Saturday 18 February 2012

Horizon - a cautionary tale for investors


Interest in trust companies is flying high at the moment, with many investors attracted to the annuity income that they tend to generate, and their relative resilience through a period of downturn. 

For over 20 years from the 1980s, the fiduciary business enjoyed a golden period where it seemed that anyone who had the presence of mind to open for business could do so with little difficulty, and could expect to reap the rewards of a very healthy steady income for many years to come.  And many did just that - in Jersey alone there were hundreds of trust companies established, ranging from small 2-3 man bands, to large integrated fiduciary businesses. However, increasing regulatory complexity and stiff market competition, combined with the current economic turmoil being experienced in many of the world's key markets, mean that whilst opportunities undoubtedly exist for the better fiduciary groups to build phenomenally strong businesses we are starting to see clear winners and losers emerge. 

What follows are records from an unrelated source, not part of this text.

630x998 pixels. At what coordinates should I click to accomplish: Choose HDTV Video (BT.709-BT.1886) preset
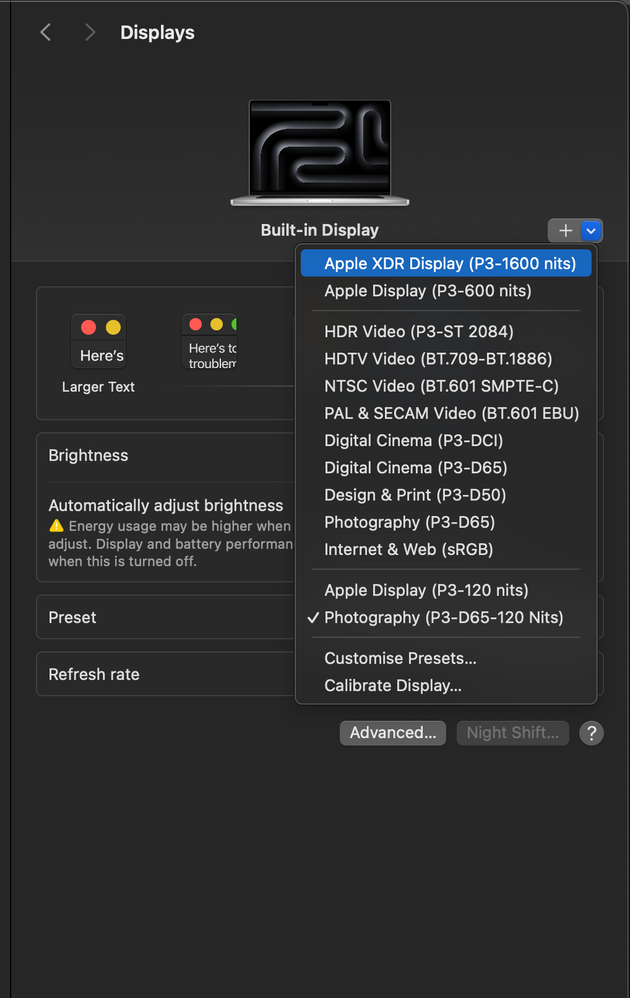438,358
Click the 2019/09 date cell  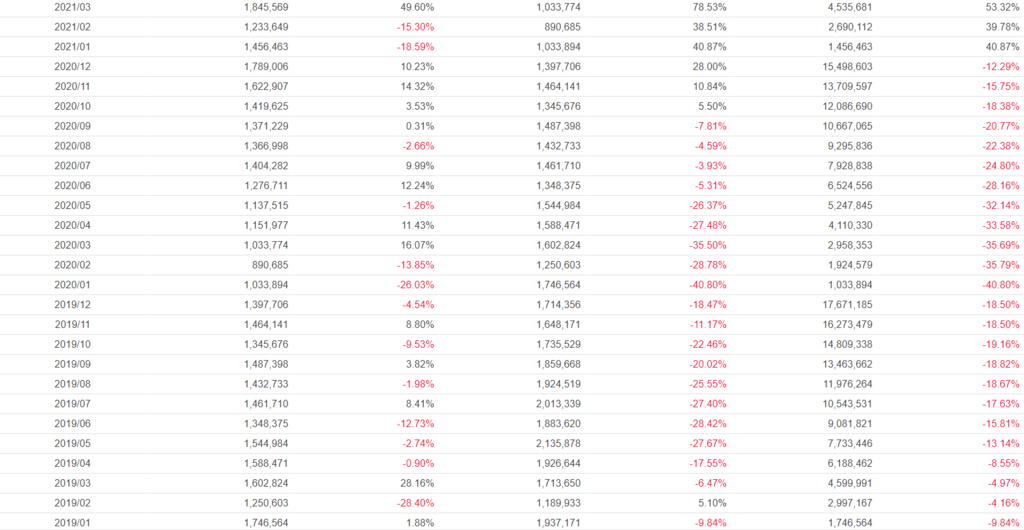[73, 364]
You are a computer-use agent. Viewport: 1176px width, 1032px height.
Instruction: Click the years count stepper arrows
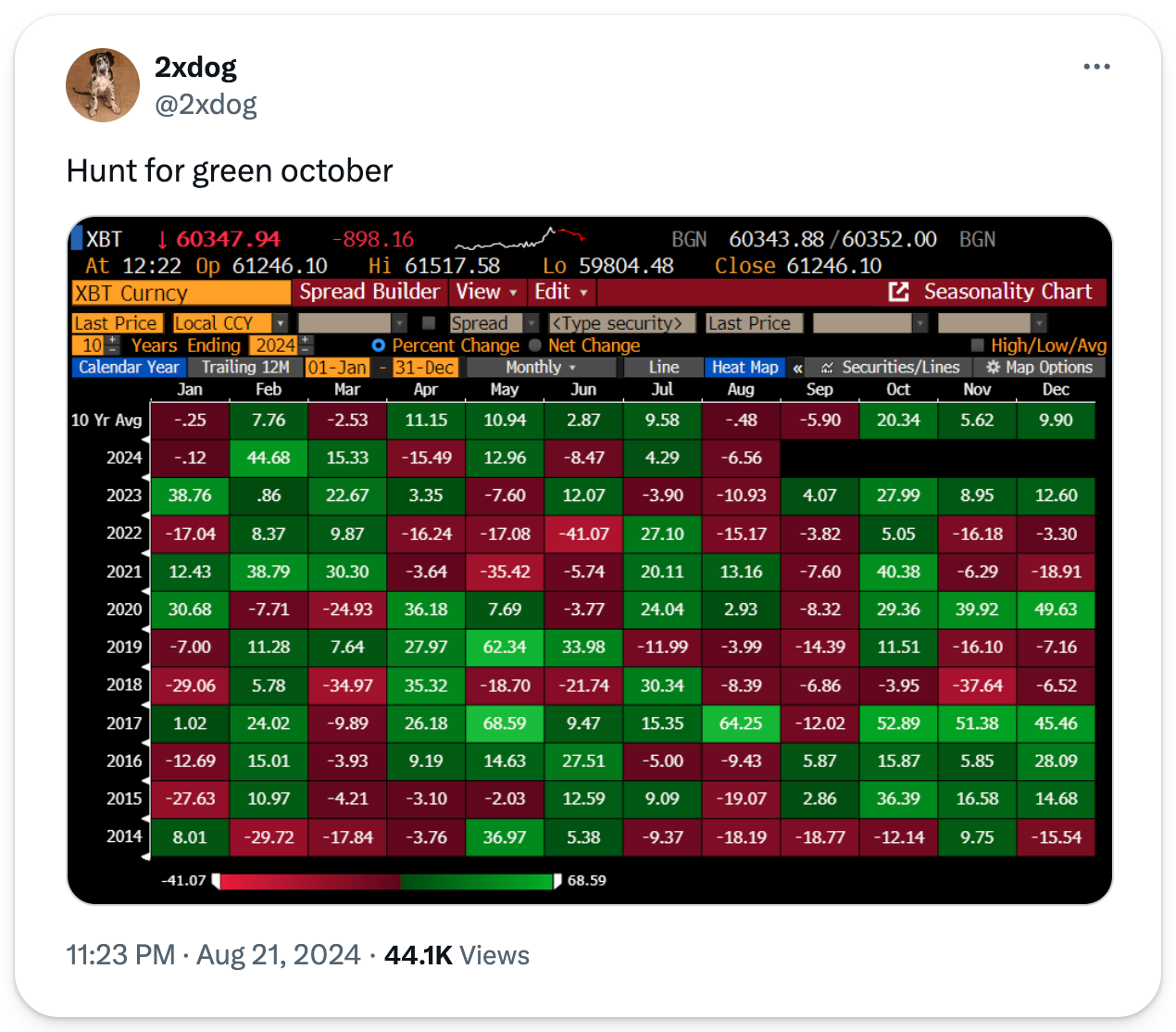tap(113, 346)
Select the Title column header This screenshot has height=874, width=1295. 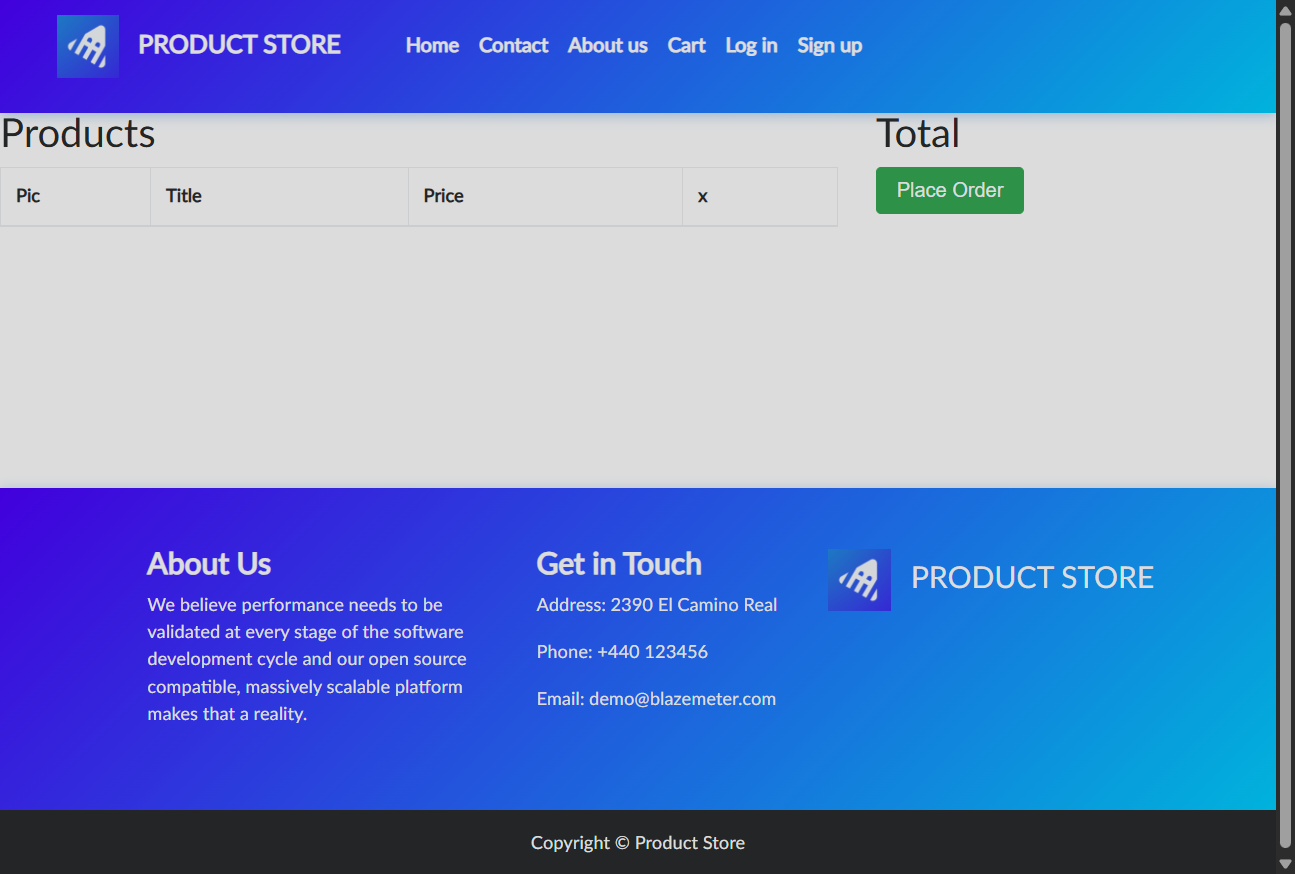(184, 196)
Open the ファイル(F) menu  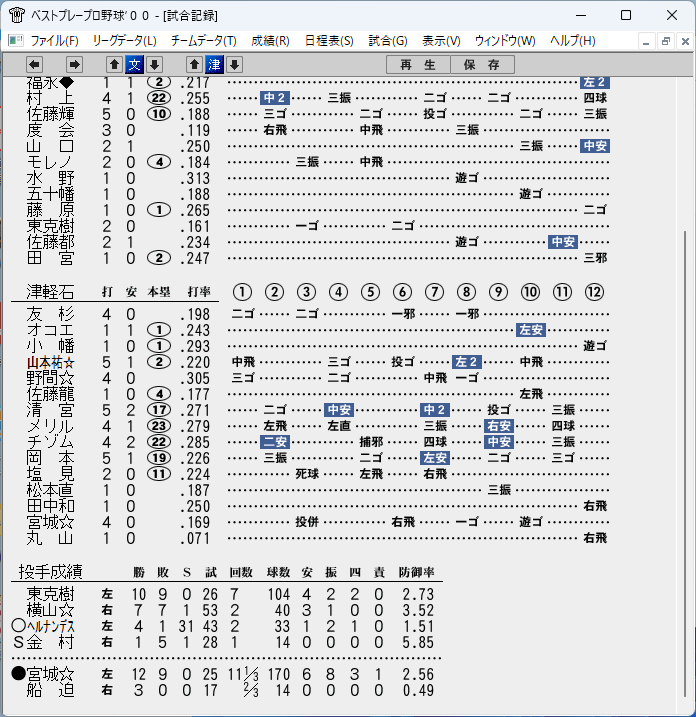pos(54,41)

18 months or so ago Horizon Group was a successful multi-jurisdictional trust company employing around 40 people and with US$1 billion in assets under management.  Since then, things have gone badly wrong, with the company having ceased trading and the only glimmer of light being the fact that Jersey Trust Company and Spearpoint have agreed to take on large parts of its business.  This will save 12 jobs in total, with 9 of the Horizon employees moving to JTC, and a further 3 to Spearpoint - undoubtedly a big comfort to the individuals concerned, but nonetheless a sorry end to a business which was once proud to boast of its market credentials.

Whatever the reasons for the dramatic decline of Horizon's business, its experience should be seen as a cautionary tale for investors.  The fiduciary business is a competitive and difficult one.  The fact that a company built a successful portfolio of business in the boom years cannot necessarily be taken as an indicator that it will be capable of withstanding a prolonged global downturn and an ever tougher regulatory environment, and investors really must have a very solid understanding of what they are acquiring, and the fundamental soundness of the business.  There are numerous examples of companies which turned in a healthy profit year after year when times were easier, but which now find themselves in unfamiliar territory and with management teams who are ill-equipped to deal with the changed circumstances.

Market consolidation offers opportunities to buyers who know what they are letting themeselves in for (and we can see emerging some who are particularly adept at acquiring stressed businesses in this market), but there are dangers lurking for those who are blinded by past success and an eagerness to jump on the fiduciary bandwagon because of its historically strong performance.  There will undoubtedly be more winners and losers to emerge in the coming months, so the key for investors is to understand what makes a winning formula in this new environment.